BiologicalRecordsCentre / UKBMS-online

Issue tracking for UKBMS online recording site
2 stars 0 forks source link

data missing from Occurrences download #297

Closed IanMiddlebrook closed 1 year ago

IanMiddlebrook commented 1 year ago

Hi @DavidRoy @Gary-van-Breda

There's seems to be a fundamental issue with the Occurrences download on the Annual Summary page, which appears to be incomplete.

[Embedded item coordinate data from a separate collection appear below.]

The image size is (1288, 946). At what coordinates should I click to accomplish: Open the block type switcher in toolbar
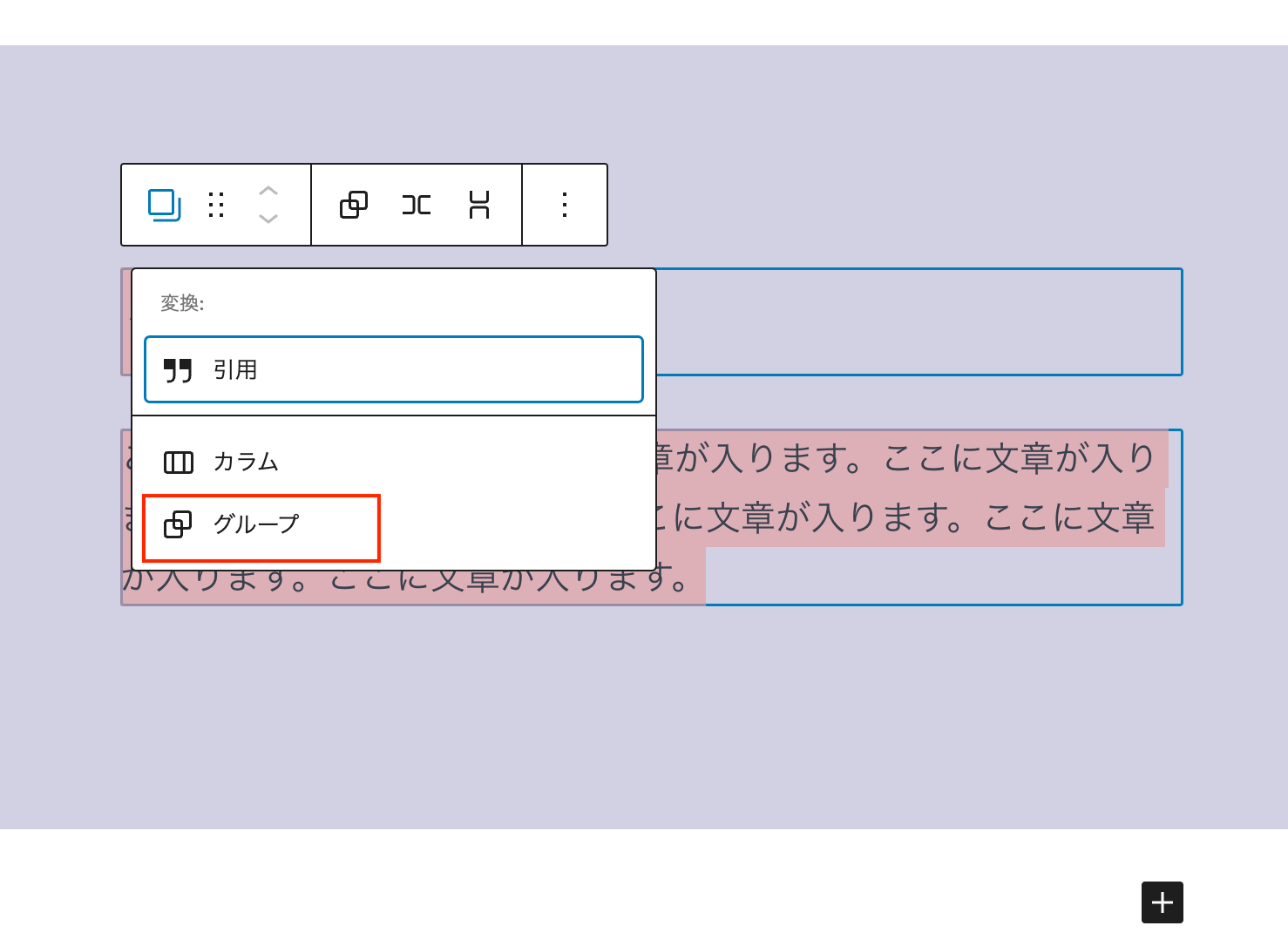pyautogui.click(x=164, y=206)
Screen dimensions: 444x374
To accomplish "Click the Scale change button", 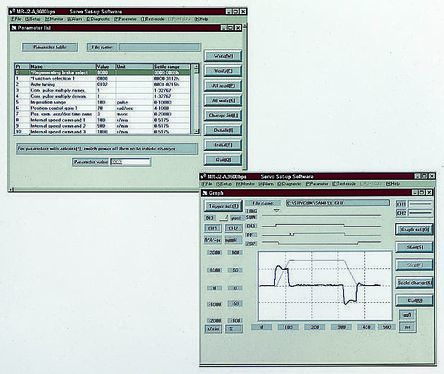I will (414, 282).
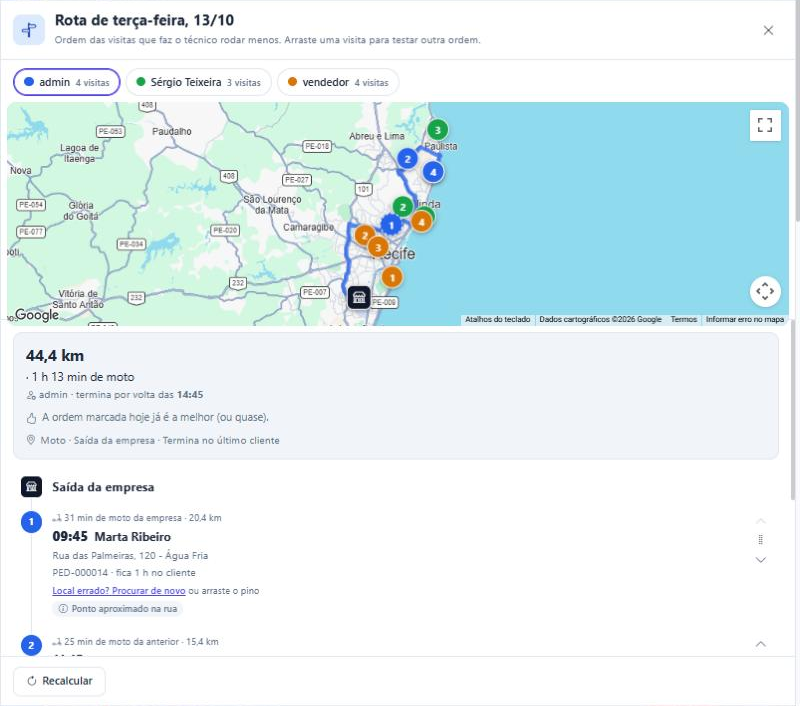800x706 pixels.
Task: Click the Recalcular button
Action: pos(60,681)
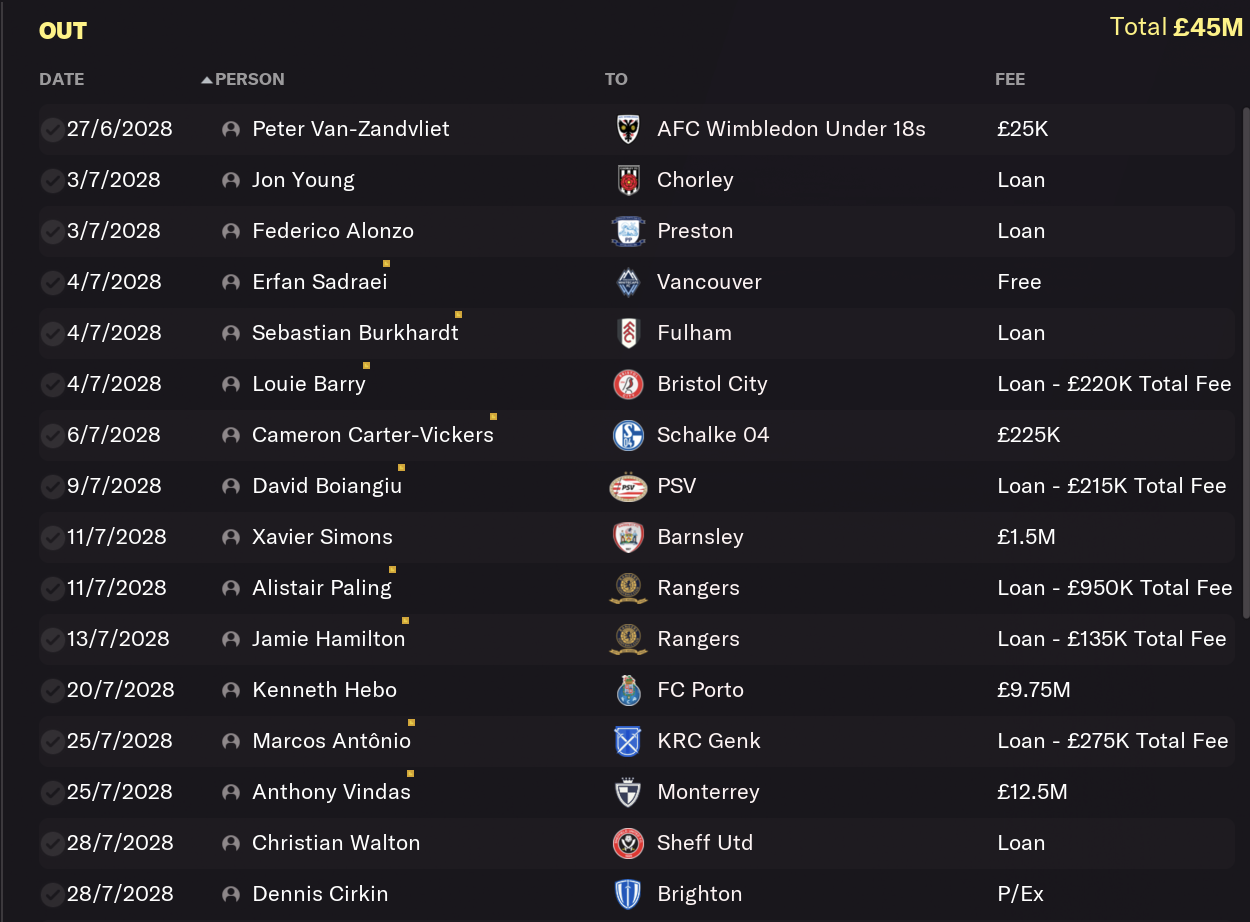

The Section Level and Occurrences downloads should have exactly the same number of records, but there are data consistently missing from the latter.

For example - downloading all the WCBS-BBS (butterfly-only) data for 2022 gives 11,902 records for Section Level, but only 11,728 records for Occurrences. What's missing is all the records for a handful of sites: SP9931 SS5327 Newton Tracy SS5329 St Johns Chapel IH2528 TG1908

If I try to download Occurrences for any of these sites individually - the download is blank.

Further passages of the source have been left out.